結んで開いて

▼まず記事を紹介する。

元気な記事
http://www.bounce.com/articleset/articleset.php/395

元気じゃない記事
http://www.nikkei.co.jp/kansai/news/news002134.html

▼上記以外にも、様々な場所で元気な記事と元気じゃない記事をちらほらと見た。僕は元気な記事に紹介されているような音楽が好きな方で、それなりに動向をチェックしていたりする。大阪のその辺の音楽シーンは、とても良い感じに思える。もちろん、BRIDGE閉鎖に伴って痛手を被ったアーティストもいるのだろうけれど、すぐに別の場所を模索して、活動を継続させていたりもする。そして、それらをちゃんとケアーしてくる小屋主がいるし、ファンもいるし、記事を書く人だっている。CDが猛烈に売れている事は無いのかもしれないが、それなりに元気にやっている様子が、僕なんかからすると、とても羨ましかったりする。(現状は違うのかもしれないが、少なくともあの辺の音楽やっている人たちのスピリットは、とても格好いい。)
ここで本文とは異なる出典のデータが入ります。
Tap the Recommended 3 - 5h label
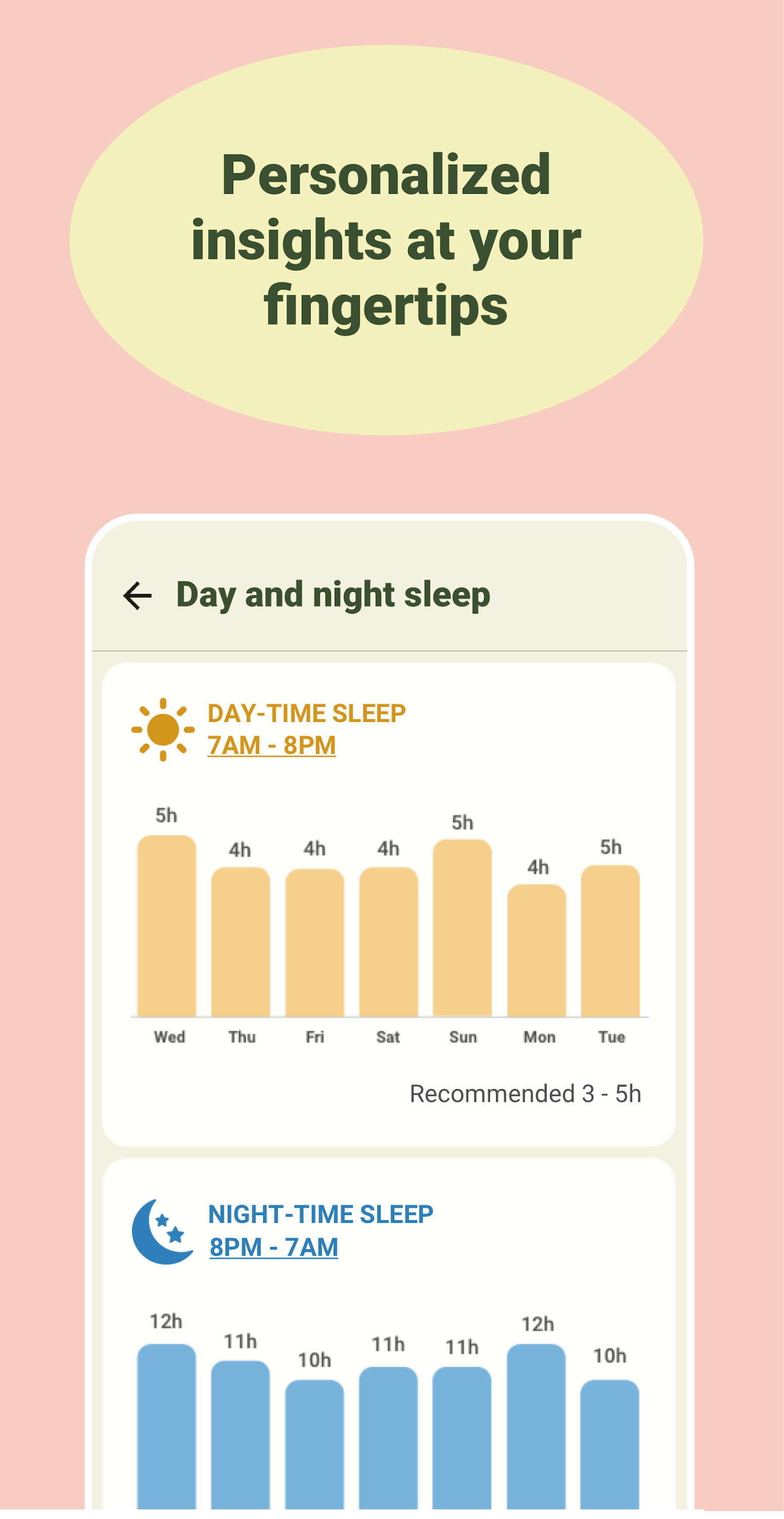Viewport: 784px width, 1519px height. (526, 1093)
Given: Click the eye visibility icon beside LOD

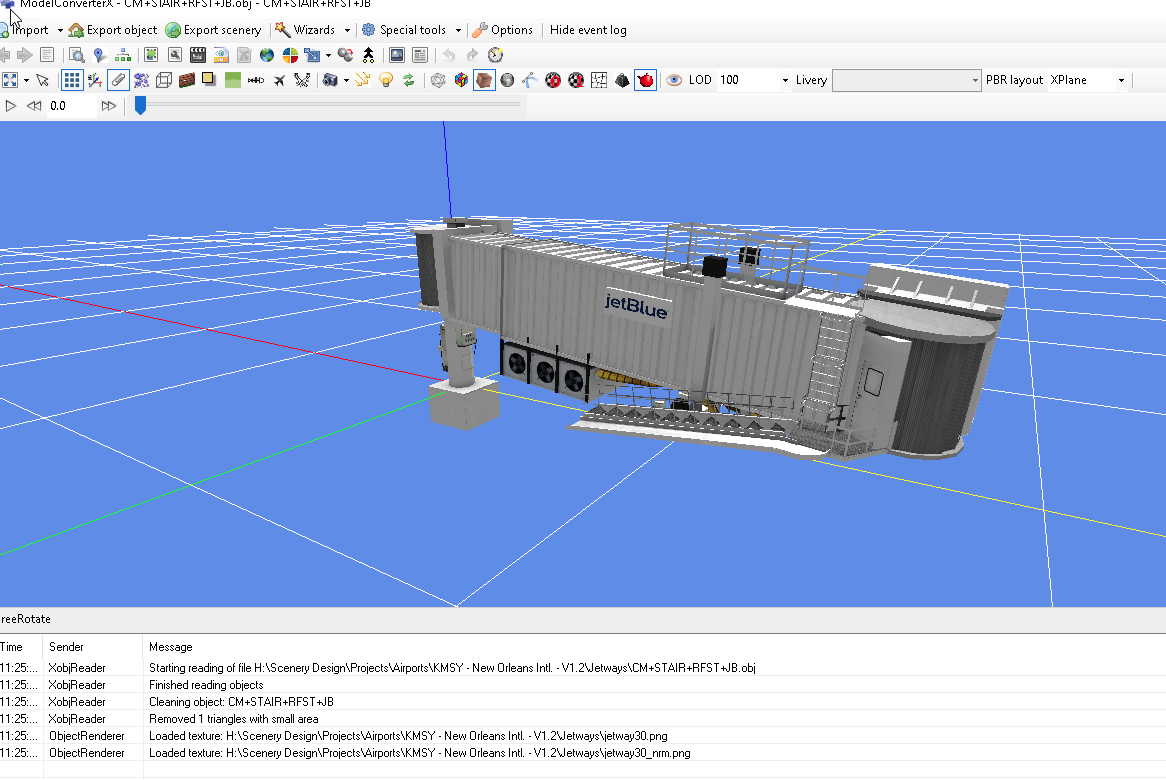Looking at the screenshot, I should point(674,80).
▼一方、元気じゃない記事の方は、大阪演劇関連の記事なのだが、これに最近出た「せりふの時代」の特集「大阪の演劇状況をみんなで考える」を加えても良いのだが、多くの大阪演劇人が「OMS、OMS」と連呼しまくりで、先々の話をあまりしていないように思える時がある。ま、実際今大阪の状況は悲惨だと僕個人も思ったりするから仕方無いけれど、昔付き合っていた女を「あいつはいいやつだったなぁ。。。」と嘆いてばかりいては、なんだか女々しい感じがするじゃないか。音楽の流通形態と演劇のそれとの違いもあるのだろうけれど、僕は音楽やっている人で「BRIDGE無くなっちゃったよなぁ。。。」と嘆いてばかりいる人を、見たことも聞いたことも無い。BRIDGEとOMSを比べても規模が違うのだろうが、何となく比較してしまった。別に、過去を振り返ることが悪いことだとは全然思わないし、もちろん過去の恩恵が色々な形で受け継がれて、今があることは確かだ。しかし、温故ばかりで、知新を全くしないのは、ちょっと違うんじゃないか。(って昔ここに書いた気がするが、まぁいいや。)「OMSとその時代―柱のある劇場 扇町ミュージアムスクエアの18年」が刊行されたのは2003年の9月。もう5年経つんだ。閉館から考えれば、プラスもうちょっと立っている。そんなに長いこと、5年以上も経っていて、ずーっと嘆き続けるってのはどうなんだ。僕は大学の頃彼女を失って2年間嘆き続けたことがあるが、5年も嘆くって事は、そうとうOMSはいい女だったのかもしれない。しかし時に、過去を思いきり忘れることだって、次のステップに行くためには必要だ。忘れられない人との思い出の品物を、焼却炉に投げ込んだり、近所の川に投げ捨てたりして、新しい人生を歩むことだってある。といったところで、次回のDIVE演劇祭は『精華演劇祭vol.12 DIVE SelLection vol.3 中島陸郎 演劇祭』という名称である。OMSを知らない世代の人たちからすると、とても温故な印象のタイトルである。しかし全く新しい部分が無い訳じゃない。この演劇祭に東京で活躍している劇団が名を連ねていたりする。とても面白い。個人的には、こういった部分にもっともっと目を向けてられて欲しいと思っている。今大阪に必要なのは、その辺の融合だ。(実際、上述のせりふの時代特集の中でも、万歳一座の内藤さんと青年団オリザさんの作品を交換して精華で上演する企画が話されていたりする。)じゃんじゃん融合すればいい。新しい事を始めることは、それ程難しい事じゃない。関係性などを維持し続けるのが難しいだけである。今は、ちょっとずつ融合して、そのあと崩壊すればいい。そしてまたくっつくその繰り返しでしかない。結んで開いて、手を打って、結んで。手を止めたら、遊びは終わる。